Task prompt> Reproduce the material verbatim, starting at its first line and ending with the line that contains "pyautogui.click(x=99, y=150)".

═══ Material to process ═══

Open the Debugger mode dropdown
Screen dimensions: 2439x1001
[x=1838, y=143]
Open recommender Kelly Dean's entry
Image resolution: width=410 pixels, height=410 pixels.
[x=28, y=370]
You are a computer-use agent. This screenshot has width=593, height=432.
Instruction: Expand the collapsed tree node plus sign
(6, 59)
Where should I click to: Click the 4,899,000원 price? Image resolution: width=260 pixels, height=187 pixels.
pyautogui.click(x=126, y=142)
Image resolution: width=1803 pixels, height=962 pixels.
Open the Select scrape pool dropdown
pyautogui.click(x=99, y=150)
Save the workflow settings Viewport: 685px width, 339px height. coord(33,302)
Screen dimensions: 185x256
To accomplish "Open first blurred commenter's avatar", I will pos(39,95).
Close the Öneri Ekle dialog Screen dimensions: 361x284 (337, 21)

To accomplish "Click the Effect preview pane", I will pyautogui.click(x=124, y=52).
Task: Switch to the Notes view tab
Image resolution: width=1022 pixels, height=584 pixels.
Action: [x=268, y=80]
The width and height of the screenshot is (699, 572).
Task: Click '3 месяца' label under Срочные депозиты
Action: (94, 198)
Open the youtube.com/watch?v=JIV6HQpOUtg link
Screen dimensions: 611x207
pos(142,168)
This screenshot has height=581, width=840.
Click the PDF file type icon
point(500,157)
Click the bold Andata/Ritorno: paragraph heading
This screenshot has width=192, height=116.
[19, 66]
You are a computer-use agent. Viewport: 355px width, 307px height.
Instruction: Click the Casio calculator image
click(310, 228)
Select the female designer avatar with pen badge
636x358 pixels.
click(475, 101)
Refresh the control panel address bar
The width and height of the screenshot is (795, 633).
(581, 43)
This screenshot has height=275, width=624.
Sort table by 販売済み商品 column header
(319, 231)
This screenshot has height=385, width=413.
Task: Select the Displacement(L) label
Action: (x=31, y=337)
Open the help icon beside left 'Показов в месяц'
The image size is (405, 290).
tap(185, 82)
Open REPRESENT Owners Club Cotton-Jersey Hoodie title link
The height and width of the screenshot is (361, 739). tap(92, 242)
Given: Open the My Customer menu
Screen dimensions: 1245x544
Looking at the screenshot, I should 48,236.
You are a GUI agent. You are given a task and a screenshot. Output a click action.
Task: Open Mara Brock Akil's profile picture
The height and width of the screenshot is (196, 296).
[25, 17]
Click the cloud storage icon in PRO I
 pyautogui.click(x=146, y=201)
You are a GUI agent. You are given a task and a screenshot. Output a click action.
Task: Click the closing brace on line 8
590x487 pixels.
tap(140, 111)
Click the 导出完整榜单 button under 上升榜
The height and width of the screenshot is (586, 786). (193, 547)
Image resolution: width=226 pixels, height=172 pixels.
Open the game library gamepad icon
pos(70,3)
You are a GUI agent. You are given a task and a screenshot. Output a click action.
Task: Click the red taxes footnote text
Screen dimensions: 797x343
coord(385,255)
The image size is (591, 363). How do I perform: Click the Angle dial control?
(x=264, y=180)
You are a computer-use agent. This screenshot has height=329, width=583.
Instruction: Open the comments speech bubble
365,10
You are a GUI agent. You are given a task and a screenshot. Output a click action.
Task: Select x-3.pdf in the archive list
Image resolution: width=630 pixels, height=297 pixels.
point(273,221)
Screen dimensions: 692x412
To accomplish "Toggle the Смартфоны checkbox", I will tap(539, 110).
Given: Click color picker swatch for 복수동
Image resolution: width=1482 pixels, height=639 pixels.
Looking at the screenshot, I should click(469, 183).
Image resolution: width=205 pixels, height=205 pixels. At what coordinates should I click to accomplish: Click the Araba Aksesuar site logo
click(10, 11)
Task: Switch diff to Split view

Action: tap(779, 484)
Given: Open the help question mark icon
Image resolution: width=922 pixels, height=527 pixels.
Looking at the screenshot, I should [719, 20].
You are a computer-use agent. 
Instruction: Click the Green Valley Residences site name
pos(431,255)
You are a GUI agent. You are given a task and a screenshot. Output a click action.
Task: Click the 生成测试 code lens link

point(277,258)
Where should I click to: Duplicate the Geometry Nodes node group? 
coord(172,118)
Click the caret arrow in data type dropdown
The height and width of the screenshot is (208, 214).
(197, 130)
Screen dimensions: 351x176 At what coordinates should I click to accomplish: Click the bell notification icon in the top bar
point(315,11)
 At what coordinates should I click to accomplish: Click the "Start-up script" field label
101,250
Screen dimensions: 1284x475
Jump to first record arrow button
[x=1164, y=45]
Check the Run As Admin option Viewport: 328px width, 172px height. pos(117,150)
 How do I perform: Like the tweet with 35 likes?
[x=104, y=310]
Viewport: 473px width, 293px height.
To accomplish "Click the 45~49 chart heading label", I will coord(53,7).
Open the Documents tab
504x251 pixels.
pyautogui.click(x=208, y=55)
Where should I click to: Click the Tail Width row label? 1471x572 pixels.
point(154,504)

═══

Written response>
Open the Debugger mode dropdown
Screen dimensions: 2439x1001
[x=1838, y=143]
Open recommender Kelly Dean's entry
Image resolution: width=410 pixels, height=410 pixels.
[x=28, y=370]
You are a computer-use agent. This screenshot has width=593, height=432.
Instruction: Expand the collapsed tree node plus sign
(6, 59)
Where should I click to: Click the 4,899,000원 price? Image resolution: width=260 pixels, height=187 pixels.
pyautogui.click(x=126, y=142)
Image resolution: width=1803 pixels, height=962 pixels.
Open the Select scrape pool dropdown
pyautogui.click(x=99, y=150)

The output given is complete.